I wrote AI in Litigation Practice for the working litigator and the people who support her. The premise is simple: AI has changed the daily craft of litigation faster than the guidance has caught up, and lawyers at law firms of every size now need a practical, integrated treatment of how AI runs through the entire arc of a case. The book takes that arc seriously, walking from the first preservation letter to the post-trial motion and showing where AI helps, where it hurts, and where it has already produced sanctions.

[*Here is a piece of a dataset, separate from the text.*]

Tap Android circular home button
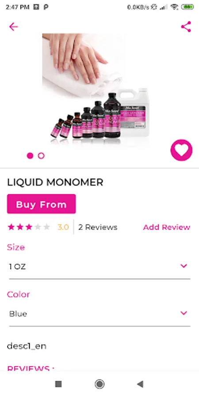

The opening chapters tackle the discovery reckoning, where generative AI has unsettled a settled state of predictive coding, and the Mata problem in brief writing, where uneven hallucination rates defeat the kind of casual spot-checking that experienced lawyers used to rely on. From there I move into deposition preparation, real-time transcript analysis, demonstratives, jury selection, damages modeling, and the deepfake authentication questions that are now the most active area of evidentiary AI law. Each chapter offers a workflow that law firms can actually adopt rather than a survey of vendors.


The back half of the book is about the conditions under which AI use survives scrutiny. I cover the patchwork of standing orders and verification rules, the privilege and work-product analysis after United States v. Heppner, the supervisory duties under Model Rules 5.1 and 5.3, the fee implications under Rule 1.5, and the vendor diligence that separates responsible AI tools from problematic ones. The closing chapter sets out what a defensible litigation AI stack looks like for law firms that want to move past ad hoc adoption: centralized approval, written workflows, recurring training and audit, and proactive client communication.


The throughline is the principle I keep coming back to in this series. The lawyer is responsible for the work that bears her name. The tool that produced the text does not change that responsibility. Litigators who internalize that principle and build their AI practice around verification habits will be in a far stronger position than those who treat AI as an oracle. This guide is meant to make that practice concrete.